Догадавшись, что имеет в виду Джогендро, Хемнолини поспешно сказала:.
— Было бы хорошо увезти отца на некоторое время на запад. Когда через несколько месяцев мы вернемся, болтовня уже прекратится.
— Это тоже не даст желанных результатов. Сердце отца до тех пор будет истекать кровью, пока он не будет вполне уверен в том, что ты совершенно излечилась от горя.
Из глаз Хемнолини брызнули слезы, но она быстро вытерла их и спросила:
— Так скажи, наконец, что должна я сделать?
— Я знаю, тебе тяжело об этом слышать, но если ты хочешь, чтобы все были счастливы, то должна, не теряя времени, выйти замуж.
Хемнолини точно окаменела. Но Джогендро не желал ждать и воскликнул:
— Вы, девушки, своим воображением любите делать из мухи слона. Не у тебя одной — у многих происходят подобные неприятности со свадьбой, но ведь в конце концов все улаживается. А если бы в каждом доме разыгрывались взятые из книг истории, жизнь стала бы совершенно невыносимой. Выходи замуж за достойного человека и прекрати как можно скорее эту ненужную комедию. Может, тебе и не стыдно декламировать перед людьми: «Я навсегда стану отшельницей и, сидя на крыше, буду созерцать небеса. Память об этом недостойном изменнике я вознесу на алтарь своего сердца и буду свято чтить ее!» — нам же — хоть умирай от такого позора.

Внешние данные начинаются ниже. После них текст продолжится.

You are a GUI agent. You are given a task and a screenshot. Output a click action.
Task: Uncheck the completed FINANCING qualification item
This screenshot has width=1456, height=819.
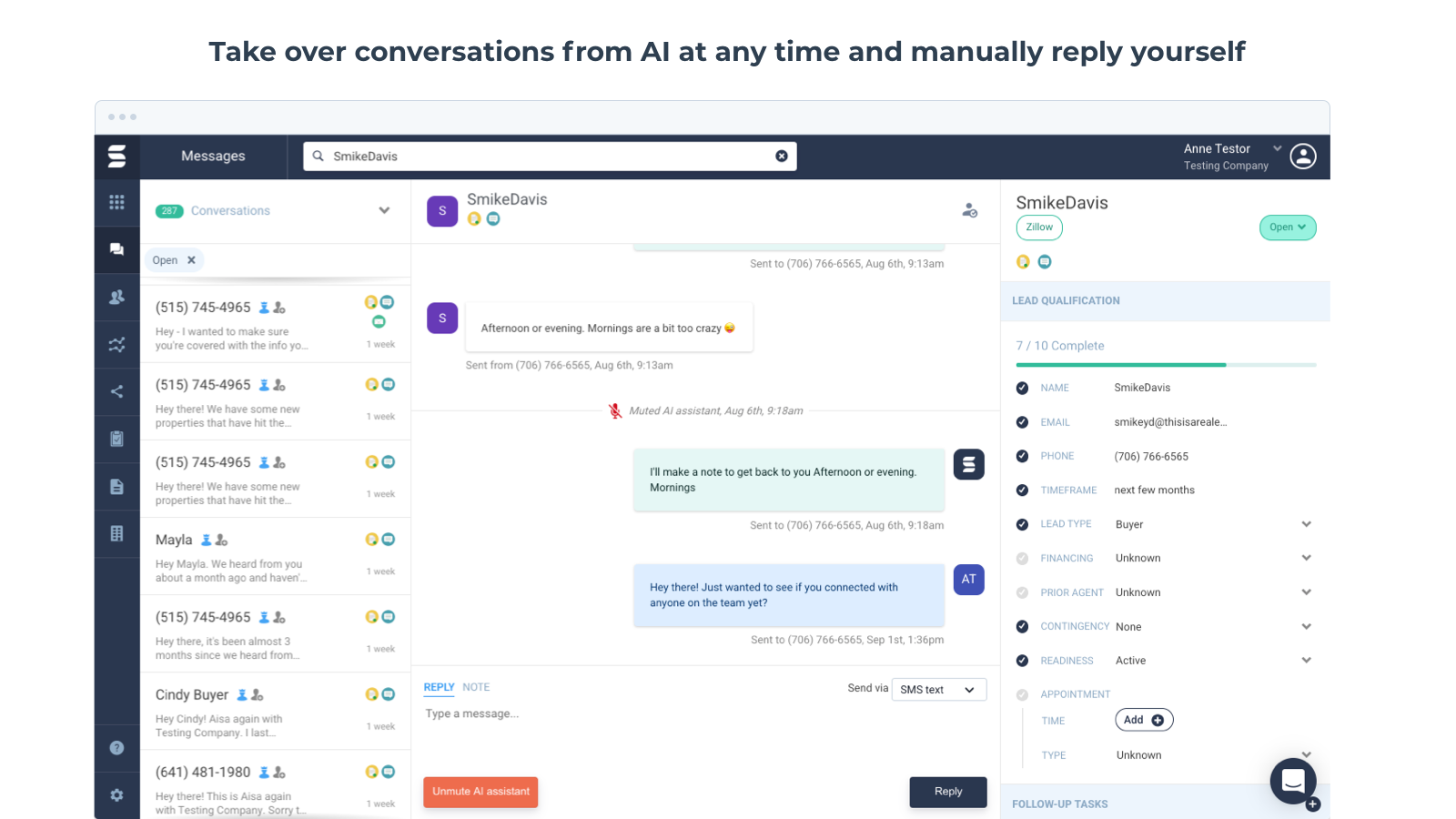click(x=1021, y=558)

Хемнолини отлично знала, насколько постыдной должна казаться людям эта «комедия», поэтому насмешка Джогендро пронзила ее как нож.
— Дада, — сказала она, — я ведь не говорю, что отрекусь от мира и никогда не выйду замуж.
— Если ты не хотела этого сказать, так выходи. Конечно, если ты заявишь, что никого, кроме властителя небес, самого бога Индры[41] полюбить не можешь, то тебе ничего другого не остается, как сделаться отшельницей!
На свете редко встречаешь то, что нравится, надо принимать вещи такими, какие они есть. Я считаю, что в этом и заключается благородство.